Analyse: Ungelöste Streitpunkte im erbitterten Gasstreit

Analyse: Ungelöste Streitpunkte im erbitterten Gasstreit

Der Gashandel zwischen Russland und der Ukraine bleibt voller böser Überraschungen.

Moskau/Kiew. Im Gasstreit zwischen Moskau und Kiew geht es um diese Haupt-Streitpunkte:

Russland verlangt für künftige Lieferungen Marktpreise von der Ukraine, was diese wegen ihrer finanziellen Schwierigkeiten ablehnt. Zuletzt lag der Preis bei 179,5 US-Dollar (135,3 Euro) je 1000 Kubikmeter. Russland hatte zuletzt einen Preis von mehr als 400 Dollar genannt - das ist nur geringfügig weniger als westeuropäische Abnehmer zahlen. Allerdings erwarten Experten, dass das Ergebnis am Ende zwischen 200 und 300 Dollar liegen wird. Die Ukraine fordert einen schrittweisen Übergang zu Marktpreisen in den nächsten Jahren.

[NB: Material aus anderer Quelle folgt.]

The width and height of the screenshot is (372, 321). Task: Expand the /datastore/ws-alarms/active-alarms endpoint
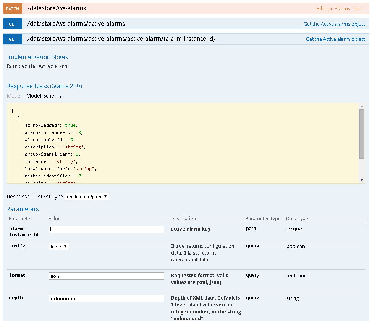[76, 24]
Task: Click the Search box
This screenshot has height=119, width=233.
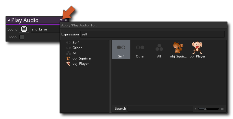Action: click(160, 109)
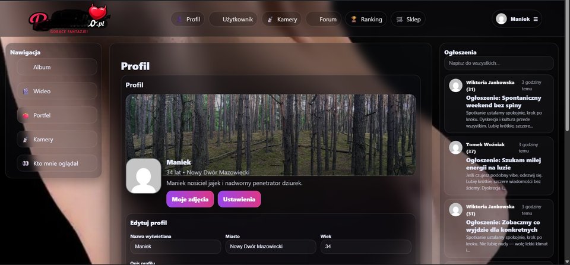570x265 pixels.
Task: Click the Napisz do wszystkich input field
Action: [498, 63]
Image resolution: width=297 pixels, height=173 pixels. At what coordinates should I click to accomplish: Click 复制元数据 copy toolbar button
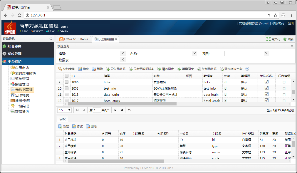coord(207,69)
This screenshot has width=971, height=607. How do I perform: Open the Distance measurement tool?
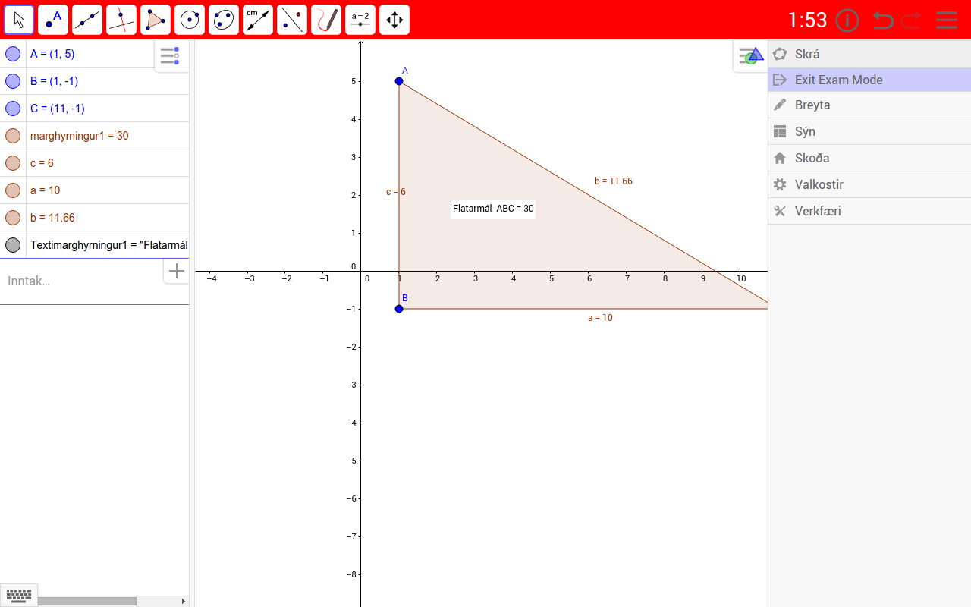(x=257, y=20)
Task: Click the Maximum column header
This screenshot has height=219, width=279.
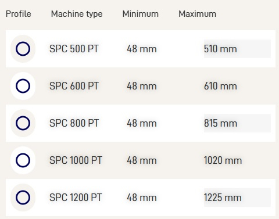Action: tap(197, 14)
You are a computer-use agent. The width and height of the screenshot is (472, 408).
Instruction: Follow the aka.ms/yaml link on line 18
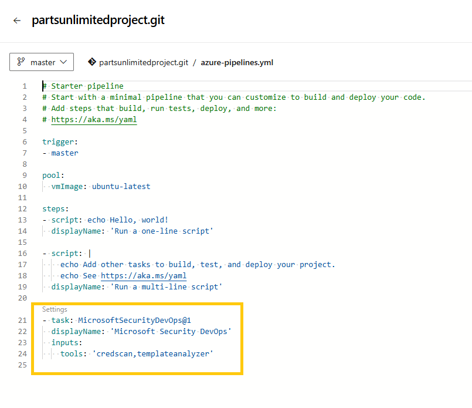(x=144, y=276)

Die Ukraine hat einen noch bis 2010 gültigen Transitvertrag mit Russland einseitig aufgekündigt. Als Begründung diente die Entscheidung eines Kiewer Gerichts, das das vor drei Jahren geschlossene Abkommen nachträglich für ungültig erklärte. Begründung: Die Unterzeichner auf ukrainischer Seite seien nicht dazu befugt gewesen. Die Ukraine droht, ohne neuen Transitvertrag Gaslieferungen aus Russland als "Schmuggelware" zu beschlagnahmen. Im alten Transitvertrag standen der Ukraine 1,6Dollar je 1000 Kubikmeter und 100 Kilometer Strecke zu. Kiew will nun mindestens zwei Dollar.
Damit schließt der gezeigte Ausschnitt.